The Office for Budget Responsibility sounded as sceptical as its non-political idiom would allow when modelling Hunt’s route to debt consolidation last year. The strain already showing on public services “presents challenges and risks to the forecast”, the OBR observed drily. In other words, you might say you’re going to make these cuts, Mr Hunt, but it isn’t going to happen.
The chancellor has no intention of making it happen. In the unlikely event that the Tories find themselves saddled with their own post-election fiscal plans, they will bin them.
But the real function of the projected spending squeeze is as a trap for Labour. If the opposition rejects the Tory trajectory, it will be accused of planning a profligate spree with public money. And if it pledges adherence to impossible targets, it will enter government with its hands bound too tight to deliver prompt satisfaction to the people who voted for it.
Keir Starmer and Rachel Reeves have so far operated a sensible policy of not walking into traps of this kind. That approach restored swing voters’ trust in Labour as stewards of the economy.
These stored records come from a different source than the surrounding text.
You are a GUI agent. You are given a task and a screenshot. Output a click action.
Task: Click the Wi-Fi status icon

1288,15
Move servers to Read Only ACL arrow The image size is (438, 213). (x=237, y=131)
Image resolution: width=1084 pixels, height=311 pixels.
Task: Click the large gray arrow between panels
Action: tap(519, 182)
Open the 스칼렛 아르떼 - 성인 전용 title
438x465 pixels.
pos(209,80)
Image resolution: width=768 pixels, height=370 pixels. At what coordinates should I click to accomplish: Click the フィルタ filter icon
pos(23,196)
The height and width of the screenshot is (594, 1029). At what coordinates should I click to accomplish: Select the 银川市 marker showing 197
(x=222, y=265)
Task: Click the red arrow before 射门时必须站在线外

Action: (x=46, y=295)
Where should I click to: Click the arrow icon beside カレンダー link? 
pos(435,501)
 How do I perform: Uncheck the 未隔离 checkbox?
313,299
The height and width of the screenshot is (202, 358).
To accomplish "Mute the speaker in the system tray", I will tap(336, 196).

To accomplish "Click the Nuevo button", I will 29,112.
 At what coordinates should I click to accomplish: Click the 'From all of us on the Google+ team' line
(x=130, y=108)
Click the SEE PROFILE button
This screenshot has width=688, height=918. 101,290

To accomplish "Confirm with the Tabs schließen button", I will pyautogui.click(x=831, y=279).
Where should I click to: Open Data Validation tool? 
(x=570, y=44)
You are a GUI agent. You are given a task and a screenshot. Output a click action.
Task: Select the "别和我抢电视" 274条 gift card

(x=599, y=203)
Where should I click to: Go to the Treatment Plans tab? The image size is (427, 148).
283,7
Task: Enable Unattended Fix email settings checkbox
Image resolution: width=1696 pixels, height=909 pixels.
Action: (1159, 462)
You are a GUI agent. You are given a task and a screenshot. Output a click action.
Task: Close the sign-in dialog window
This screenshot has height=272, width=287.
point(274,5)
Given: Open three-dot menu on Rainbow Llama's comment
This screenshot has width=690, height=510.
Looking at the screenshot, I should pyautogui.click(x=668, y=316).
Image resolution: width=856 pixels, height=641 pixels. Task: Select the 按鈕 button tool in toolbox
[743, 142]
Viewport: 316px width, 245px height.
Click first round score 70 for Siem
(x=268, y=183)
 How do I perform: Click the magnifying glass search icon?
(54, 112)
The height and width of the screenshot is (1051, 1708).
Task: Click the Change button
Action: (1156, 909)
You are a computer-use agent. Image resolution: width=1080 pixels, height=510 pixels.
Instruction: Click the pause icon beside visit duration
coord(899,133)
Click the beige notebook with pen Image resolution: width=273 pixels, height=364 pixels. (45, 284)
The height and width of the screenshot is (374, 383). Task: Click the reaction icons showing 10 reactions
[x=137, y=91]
But it tests the patience of an activist base that sees reversal of austerity as a moral imperative and can smell the incipient disappointment in promises of fiscal discipline.
The immediate challenge for Labour after the autumn statement is to avoid getting ensnared in a game of saying whether it would accept or reverse various specific measures. This is a balancing act that involves rejecting the premise of the question without sounding too evasive; refusing to dance to a Tory tune when the whole event is choreographed by the government.
Reeves argues that Sunak and Hunt are fiddling in the margins of fiscal policy because they have no credible strategy to restore growth. They are cycling through a back catalogue of policies that failed before and will fail again. The route to a healthy balanced budget goes by way of productivity gains from private investment facilitated by proactive industrial policy; smarter government, not a shrivelled state.
A sturdy cohort of independent economists endorse that view although it doesn’t immediately lend itself to pithy campaign slogans. It is also genuinely geared to the long term, which is a liability in an age of attention-deficit politics. Labour will inherit a colossal mess and face vast pent-up demand for palpable improvement in the state of everything.
And while it is surely too late for Sunak and Hunt to restore the Tories’ reputation for sound economic management they can still salt the earth where Labour wants to sow seeds of a sustainable recovery. They have lost the argument over budget responsibility, which leaves them only a campaign in defiance of budget reality.